Sorry about the long reply, not sure if you're going to read it either, but I hope my sleep-deprived brain didn't spew out too much nonsense.
@@CottidaeSEA Thanks for the long reply! I for sure read it 🙏
Got it. As you said, the code you gave as an example is different from how you'd write it, but let me still address it because it demonstrates one of the problems I had with testing (and reading / understanding classes) as opposed to FP - even in production codebases with "real" code examples: You need to set up the internal state to run the different functions, and it's hard to understand a method in isolation.
For example, if you had another method on that class, that would only do something if `value` was three, you'd need to either call `execute` three times, complicating the test. Or you'd need to manipulate the class directly, which then would obfuscate the test so it resembles the real usage less.

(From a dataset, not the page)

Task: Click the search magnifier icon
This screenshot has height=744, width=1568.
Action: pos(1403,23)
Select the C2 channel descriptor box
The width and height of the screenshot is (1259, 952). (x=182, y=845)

With FP and pure functions, they usually map one input to an output, making it trivial to write tests for them and truly test them in isolation.

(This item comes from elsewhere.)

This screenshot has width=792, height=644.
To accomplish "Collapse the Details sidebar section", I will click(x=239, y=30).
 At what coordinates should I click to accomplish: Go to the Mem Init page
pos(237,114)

And thank you for clarifying where you come from. Totally makes sense that you think about performance so much! 👍
I've been a fullstack dev for most of my career and over time I learned the best approach to browser performance is "fix it if it breaks, otherwise favor good DX (testability, readibility etc.)". (Most) Browsers are so fast nowadays that it doesn't matter if you take up extra memory.
> I reach for it whenever possible, but only when I can afford doing so
This pretty much sums it up! 😊 And in my experience, in most JS server and browser codebases, you don't need to optimize for performance so granularly. (Especially on the backend, if performance mattered, the teams switched to Rust or another fast language haha)
Thanks again for your thoughtful reply!
Is this video going to help me to learn React?
Implicitly yes, absolutely!
A good understanding of the language helps you understand any JS framework better.
And for React specifically, it can help you clean up your code in general.
It'll also help you to understand higher-order components, selectors in Redux, and why thinks are rendering (closure).
@@JanHestersThank you.
I know that you wanted to show functional programming, but the example at the very beginning of the movie requires a lot of cognitive load so I would not say that we should write code like this.
I've seen some projects where functional programming was in use and unfortunately I have to say that some parts of the project were too advanced in terms of the way how function currying was used.
Thumbs up anyway.
Thank you for your feedback!
I agree and this is one of the last points of the video at the end 👍
Many of the examples are contrived to be as easy as possible. The goal of this video is to learn FP as opposed to real world use cases.